**Text under study**
···

Garnell Whitfield Jr., son of Ruth Whitfield, who was among the ten Black victims of the mass shooting in Buffalo a couple of weeks ago, gave passionate testimony at a Tuesday Senate Judiciary Committee hearing concerning domestic extremism, according to ABC News. Whitfield called on Congressional leaders to “yield their positions” if they were unwilling to “the urgency of the moment.”
The hearing was named “Examining the ‘Metastasizing’ Domestic Terrorism Threat After the Buffalo Attack.” It examined “the continued threat posed by violent white supremacists and other extremists, including those who have embraced the so-called ‘Great Replacement’ conspiracy theory, as well as the federal government’s response to this threat, as a release noted. Even though white supremacy is considered a growing threat, Whitfield noted that “nothing has been done to mitigate it or eradicate it.”

···

**Exercise instructions**
• 1. From the article on the Senate hearing after the Buffalo shooting, list every phrase quoted from Garnell Whitfield Jr.
• 2. Continue the article on the Senate hearing after the Buffalo shooting from its last sentence.

**Supplied records**
···

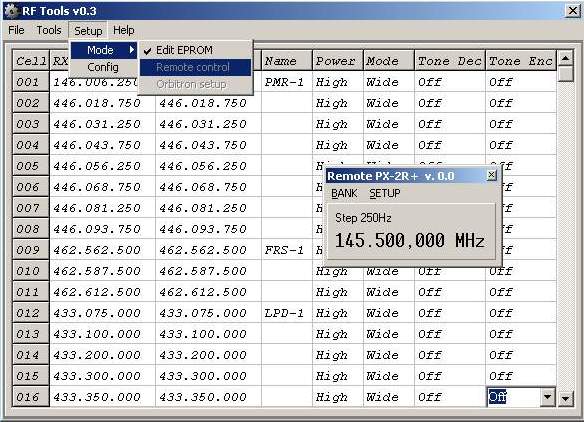The height and width of the screenshot is (422, 584).
Task: Click the scrollbar down arrow
Action: pos(565,399)
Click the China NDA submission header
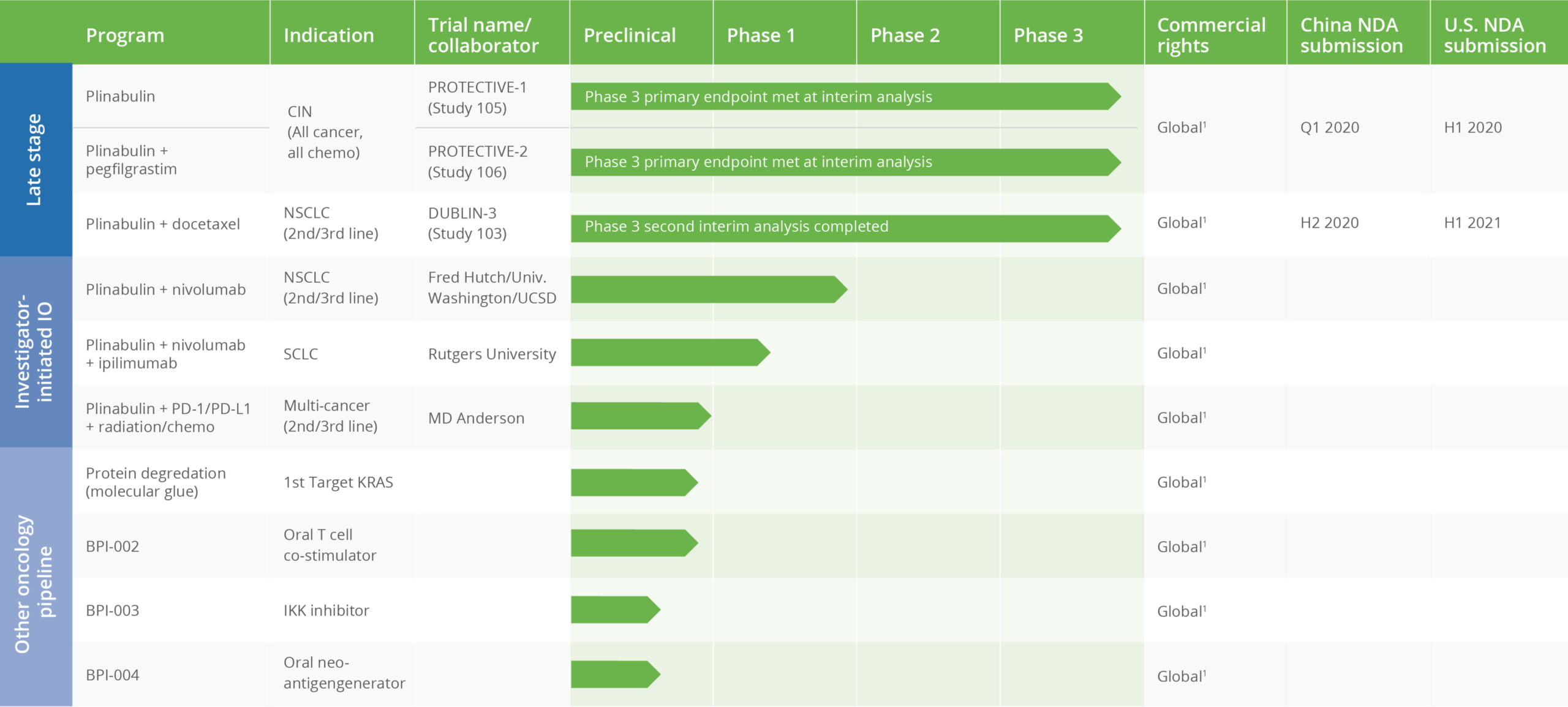 (x=1351, y=36)
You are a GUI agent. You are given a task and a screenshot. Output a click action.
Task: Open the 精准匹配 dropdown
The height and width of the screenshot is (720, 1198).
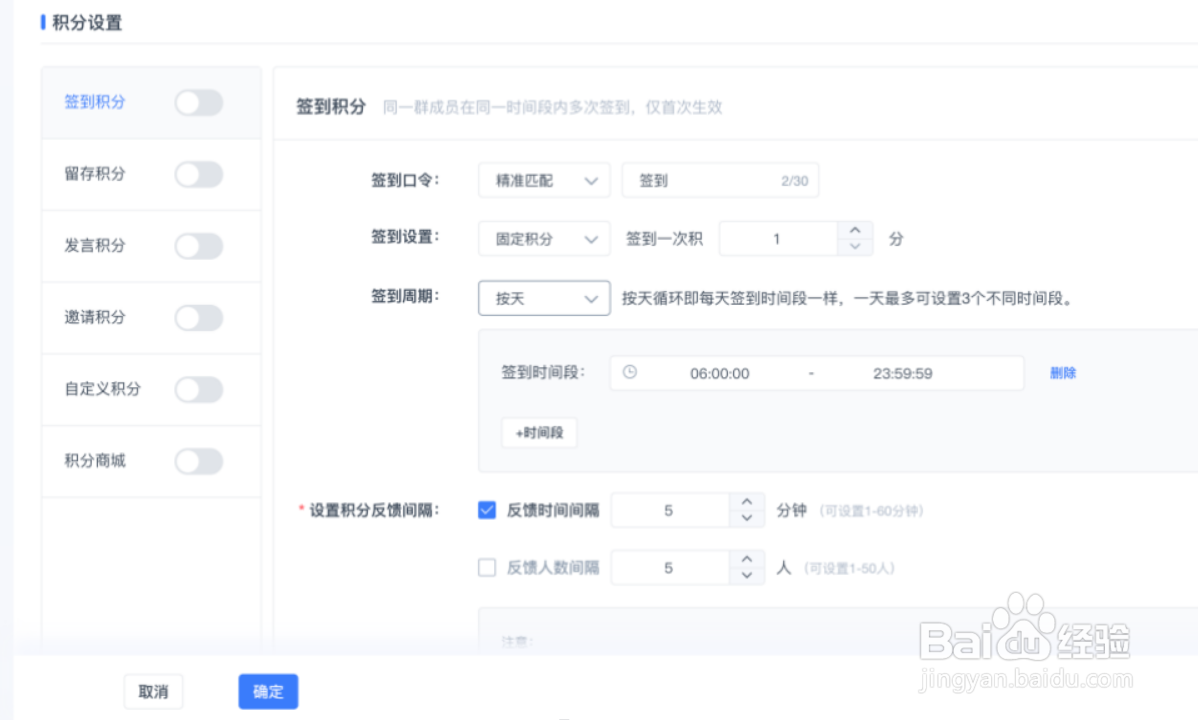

···

**Results by task**
• 1.
- "yield their positions"
- "the urgency of the moment"
- "nothing has been done to mitigate it or eradicate it."

• 2.
“I ask every one of you to imagine the faces of your mothers as you look at mine, and ask yourself, ‘Is there nothing that we can do?’ Is there nothing that you personally are willing to do to stop the cancer of white supremacy and the domestic terrorism that inspires?” he continued, maintaining his composure but holding back tears. “Because if there is nothing, then respectfully senators, you should yield your positions of authority and influence the others that are willing to lead on this issue. The urgency of the moment demands, no less.”
A bipartisan group of senators are currently discussing ways to come together to pass gun control legislation. However, an assault weapons ban and comprehensive background checks will not be a part of any deal. Whitfield’s hurt and frustration speak to what many Black people feel across the country. When these tragedies happen, we are expected to shoulder the burden knowing most likely that they will happen again and the threats of white extremist terrorism will go unaddressed by lawmakers.
“You expect us to continue to just forgive and forget over and over again. And what are you doing?” asked Garnell Whitfield Jr., “You’re elected to protect us, to protect our way of life. I ask every one of you to imagine the faces of your mothers as you look at mine and ask yourself, is there nothing that we can do?”